But if we check the logs now, the dump is not being processed every time we create the container

$ docker container logs test_preloaded_db
2019–09–16 01:42:22.458 UTC [1] LOG: listening on IPv4 address “0.0.0.0”, port 5432
2019–09–16 01:42:22.458 UTC [1] LOG: listening on IPv6 address “::”, port 5432
2019–09–16 01:42:22.460 UTC [1] LOG: listening on Unix socket “/var/run/postgresql/.s.PGSQL.5432”
2019–09–16 01:42:22.470 UTC [18] LOG: database system was shut down at 2019–09–16 01:41:02 UTC
2019–09–16 01:42:22.473 UTC [1] LOG: database system is ready to accept connections

We can see that only the PostgreSQL startup is being done. No dump is being executed because it was executed in the build image step.

Creating a Makefile to make the process easier

I like to create a Makefile to make easier the process of making a database dump and creating an image. This Makefile will contain commands to create the dump the database, create an image and tag it by date allowing me to have daily dumps on my registry to download.

default: all

.PHONY: default all fetch_dump

date := `date '+%Y-%m-%d'`
TARGET_IMAGE ?= my_app

all: check_vars fetch_dump generate_image push_to_registry clean finished

check_vars:
	@test -n "$(DB_ENDPOINT)" || (echo "You need to set DB_ENDPOINT environment variable" >&2 && exit 1)
	@test -n "$(DB_NAME)" || (echo "You need to set DB_NAME environment variable" >&2 && exit 1)
	@test -n "$(DESTINATION_REPOSITORY)" || (echo "You need to set DESTINATION_REPOSITORY environment variable" >&2 && exit 1)

fetch_dump: DB_USER ?= postgres
fetch_dump:
	@echo ""
	@echo "====== Fetching remote dump ======"
	@PGPASSWORD="$(DB_PASSWORD)" pg_dump -h $(DB_ENDPOINT) -d $(DB_NAME) -U $(DB_USER) > dump.sql

generate_image:
generate_image:
	@docker build . -t $(TARGET_IMAGE):latest -t $(DESTINATION_REPOSITORY)/$(TARGET_IMAGE):latest -t $(DESTINATION_REPOSITORY)/$(TARGET_IMAGE):$(date)

push_to_registry:
	@echo ""
	@echo "====== Pushing image to repository ======"
	@docker push $(DESTINATION_REPOSITORY)/$(TARGET_IMAGE)

clean:
	@echo ""
	@echo "====== Cleaning used files ======"
	@rm -f dump.sql

finished:
	@echo ""
	@echo "Finished with success.

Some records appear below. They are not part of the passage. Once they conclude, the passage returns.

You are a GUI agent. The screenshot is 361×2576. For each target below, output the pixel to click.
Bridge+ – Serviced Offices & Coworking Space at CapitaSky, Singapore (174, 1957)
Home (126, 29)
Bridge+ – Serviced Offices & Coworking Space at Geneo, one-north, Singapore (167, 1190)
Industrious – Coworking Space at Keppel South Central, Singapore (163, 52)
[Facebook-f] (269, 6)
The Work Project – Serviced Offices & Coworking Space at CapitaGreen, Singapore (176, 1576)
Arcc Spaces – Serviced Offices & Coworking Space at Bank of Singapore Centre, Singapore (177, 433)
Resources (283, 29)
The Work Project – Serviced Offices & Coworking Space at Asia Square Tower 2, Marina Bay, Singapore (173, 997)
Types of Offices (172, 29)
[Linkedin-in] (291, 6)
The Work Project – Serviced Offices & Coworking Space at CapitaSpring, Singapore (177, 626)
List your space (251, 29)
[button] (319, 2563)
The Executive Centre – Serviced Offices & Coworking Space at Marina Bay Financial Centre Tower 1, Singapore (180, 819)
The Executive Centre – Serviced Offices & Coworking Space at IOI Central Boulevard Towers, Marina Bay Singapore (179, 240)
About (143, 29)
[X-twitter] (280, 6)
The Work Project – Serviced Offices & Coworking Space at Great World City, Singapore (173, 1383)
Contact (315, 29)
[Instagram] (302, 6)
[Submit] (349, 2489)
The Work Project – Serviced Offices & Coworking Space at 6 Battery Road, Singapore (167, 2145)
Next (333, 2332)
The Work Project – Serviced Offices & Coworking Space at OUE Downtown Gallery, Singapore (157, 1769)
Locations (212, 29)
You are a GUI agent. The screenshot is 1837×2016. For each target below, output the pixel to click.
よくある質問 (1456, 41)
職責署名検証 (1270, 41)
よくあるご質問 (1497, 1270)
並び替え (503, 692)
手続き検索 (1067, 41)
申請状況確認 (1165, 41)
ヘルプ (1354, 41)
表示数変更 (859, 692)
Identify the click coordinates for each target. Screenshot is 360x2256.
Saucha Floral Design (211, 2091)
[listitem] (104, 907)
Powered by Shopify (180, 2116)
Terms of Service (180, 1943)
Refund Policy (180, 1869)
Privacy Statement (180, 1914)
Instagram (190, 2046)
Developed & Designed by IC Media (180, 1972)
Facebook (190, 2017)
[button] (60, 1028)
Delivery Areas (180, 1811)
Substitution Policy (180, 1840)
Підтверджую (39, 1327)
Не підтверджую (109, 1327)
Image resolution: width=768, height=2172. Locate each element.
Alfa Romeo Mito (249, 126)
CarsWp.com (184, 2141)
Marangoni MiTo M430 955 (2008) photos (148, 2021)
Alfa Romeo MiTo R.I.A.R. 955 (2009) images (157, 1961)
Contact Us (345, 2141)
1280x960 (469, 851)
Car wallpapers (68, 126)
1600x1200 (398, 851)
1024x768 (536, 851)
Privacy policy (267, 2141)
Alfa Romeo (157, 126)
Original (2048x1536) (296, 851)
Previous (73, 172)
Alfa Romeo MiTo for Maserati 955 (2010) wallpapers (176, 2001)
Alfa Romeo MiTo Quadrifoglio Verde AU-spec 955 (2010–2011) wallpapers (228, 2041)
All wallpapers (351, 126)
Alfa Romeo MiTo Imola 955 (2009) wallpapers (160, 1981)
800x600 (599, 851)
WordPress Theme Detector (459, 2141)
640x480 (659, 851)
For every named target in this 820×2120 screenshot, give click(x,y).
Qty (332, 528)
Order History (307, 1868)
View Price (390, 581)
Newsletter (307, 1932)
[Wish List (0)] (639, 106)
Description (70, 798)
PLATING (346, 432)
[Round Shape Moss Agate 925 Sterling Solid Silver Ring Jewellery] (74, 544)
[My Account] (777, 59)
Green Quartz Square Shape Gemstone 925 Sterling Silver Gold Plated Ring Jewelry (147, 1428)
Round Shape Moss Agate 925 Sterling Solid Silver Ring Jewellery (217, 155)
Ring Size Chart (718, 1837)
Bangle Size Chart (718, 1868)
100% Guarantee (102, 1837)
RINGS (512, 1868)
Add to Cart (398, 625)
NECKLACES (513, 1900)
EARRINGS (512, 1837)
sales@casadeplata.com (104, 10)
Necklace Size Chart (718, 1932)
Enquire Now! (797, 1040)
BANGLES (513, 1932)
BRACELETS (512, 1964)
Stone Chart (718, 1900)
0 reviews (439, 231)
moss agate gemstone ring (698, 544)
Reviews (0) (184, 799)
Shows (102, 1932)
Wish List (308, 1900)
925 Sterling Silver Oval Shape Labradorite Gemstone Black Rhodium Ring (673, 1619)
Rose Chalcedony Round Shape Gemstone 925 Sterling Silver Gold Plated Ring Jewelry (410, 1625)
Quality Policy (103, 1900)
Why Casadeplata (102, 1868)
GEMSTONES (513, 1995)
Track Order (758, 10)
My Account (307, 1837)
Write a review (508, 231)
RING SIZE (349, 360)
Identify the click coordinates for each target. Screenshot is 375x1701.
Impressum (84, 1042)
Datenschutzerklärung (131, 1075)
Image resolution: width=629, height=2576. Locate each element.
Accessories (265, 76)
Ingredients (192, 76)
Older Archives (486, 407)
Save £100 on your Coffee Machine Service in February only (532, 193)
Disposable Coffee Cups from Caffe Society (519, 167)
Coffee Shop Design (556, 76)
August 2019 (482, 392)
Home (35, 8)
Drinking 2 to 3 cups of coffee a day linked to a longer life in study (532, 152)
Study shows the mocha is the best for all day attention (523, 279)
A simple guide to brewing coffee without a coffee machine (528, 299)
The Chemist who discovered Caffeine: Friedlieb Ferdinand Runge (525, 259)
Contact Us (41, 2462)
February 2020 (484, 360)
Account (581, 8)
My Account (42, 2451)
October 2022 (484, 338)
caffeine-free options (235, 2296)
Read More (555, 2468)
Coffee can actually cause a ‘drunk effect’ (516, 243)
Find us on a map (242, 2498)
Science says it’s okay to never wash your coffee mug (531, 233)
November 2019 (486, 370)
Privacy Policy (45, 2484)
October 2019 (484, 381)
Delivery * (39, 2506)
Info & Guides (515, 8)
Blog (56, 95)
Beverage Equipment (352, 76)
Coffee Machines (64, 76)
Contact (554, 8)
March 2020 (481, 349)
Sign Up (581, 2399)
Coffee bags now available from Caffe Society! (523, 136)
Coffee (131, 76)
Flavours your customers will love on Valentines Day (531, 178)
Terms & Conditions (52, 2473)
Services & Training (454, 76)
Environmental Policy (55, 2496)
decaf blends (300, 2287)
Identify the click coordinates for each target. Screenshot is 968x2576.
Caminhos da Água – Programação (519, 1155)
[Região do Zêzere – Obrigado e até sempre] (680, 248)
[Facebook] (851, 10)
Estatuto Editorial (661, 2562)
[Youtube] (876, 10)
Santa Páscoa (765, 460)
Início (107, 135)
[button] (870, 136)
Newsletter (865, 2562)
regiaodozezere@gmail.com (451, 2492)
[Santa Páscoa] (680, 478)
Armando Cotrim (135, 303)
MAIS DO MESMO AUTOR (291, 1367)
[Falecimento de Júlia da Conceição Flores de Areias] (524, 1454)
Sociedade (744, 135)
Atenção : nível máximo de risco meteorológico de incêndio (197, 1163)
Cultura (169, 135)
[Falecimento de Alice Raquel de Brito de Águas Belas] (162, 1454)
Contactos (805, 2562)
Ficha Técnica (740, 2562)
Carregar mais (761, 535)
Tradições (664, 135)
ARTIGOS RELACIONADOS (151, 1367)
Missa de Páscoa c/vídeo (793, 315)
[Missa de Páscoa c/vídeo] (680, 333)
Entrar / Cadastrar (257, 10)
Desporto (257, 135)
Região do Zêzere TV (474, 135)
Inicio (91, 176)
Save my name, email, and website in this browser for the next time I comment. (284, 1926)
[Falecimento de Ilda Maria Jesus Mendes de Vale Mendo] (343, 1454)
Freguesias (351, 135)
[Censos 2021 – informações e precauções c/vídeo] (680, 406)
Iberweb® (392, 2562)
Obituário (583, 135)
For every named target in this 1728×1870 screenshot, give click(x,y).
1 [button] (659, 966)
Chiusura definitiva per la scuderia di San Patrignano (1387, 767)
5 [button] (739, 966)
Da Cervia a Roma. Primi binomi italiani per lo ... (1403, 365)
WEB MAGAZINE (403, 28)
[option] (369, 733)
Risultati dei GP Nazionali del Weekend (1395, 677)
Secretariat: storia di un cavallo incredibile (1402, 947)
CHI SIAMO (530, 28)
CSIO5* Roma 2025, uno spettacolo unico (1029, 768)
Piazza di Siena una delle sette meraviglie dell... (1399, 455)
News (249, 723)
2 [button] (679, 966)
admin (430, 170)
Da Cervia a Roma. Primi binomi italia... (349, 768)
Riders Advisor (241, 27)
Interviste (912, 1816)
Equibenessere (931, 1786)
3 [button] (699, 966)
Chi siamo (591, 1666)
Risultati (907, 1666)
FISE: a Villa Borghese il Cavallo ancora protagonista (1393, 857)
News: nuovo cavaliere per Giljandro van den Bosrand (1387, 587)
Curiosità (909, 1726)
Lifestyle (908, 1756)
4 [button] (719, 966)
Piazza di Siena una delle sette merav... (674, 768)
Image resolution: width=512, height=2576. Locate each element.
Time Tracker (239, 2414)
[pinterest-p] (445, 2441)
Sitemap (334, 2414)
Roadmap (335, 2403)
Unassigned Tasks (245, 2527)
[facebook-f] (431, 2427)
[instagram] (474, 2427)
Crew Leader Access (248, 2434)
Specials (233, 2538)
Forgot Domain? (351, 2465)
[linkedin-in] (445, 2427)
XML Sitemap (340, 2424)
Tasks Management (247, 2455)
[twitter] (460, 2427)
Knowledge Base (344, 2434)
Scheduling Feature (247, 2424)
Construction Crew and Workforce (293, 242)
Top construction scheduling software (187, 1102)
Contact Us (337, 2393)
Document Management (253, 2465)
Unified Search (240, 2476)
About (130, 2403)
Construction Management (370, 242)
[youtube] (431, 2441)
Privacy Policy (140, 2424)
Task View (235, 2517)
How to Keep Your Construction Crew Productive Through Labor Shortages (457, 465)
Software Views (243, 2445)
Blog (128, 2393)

Pushed image to $(DESTINATION_REPOSITORY)/$(TARGET_IMAGE)"

And I can execute the following command to generate my image with a new dump

$ make DB_ENDPOINT=127.0.0.1 DB_USER=postgres DB_PASSWORD=postgres DB_NAME=my_db TARGET_IMAGE=myapp-data DESTINATION_REPOSITORY=gcr.io/my_project

This command usually is integrated in a Cron job in some server to be executed daily. With this I can have on my image registry dumps from each day.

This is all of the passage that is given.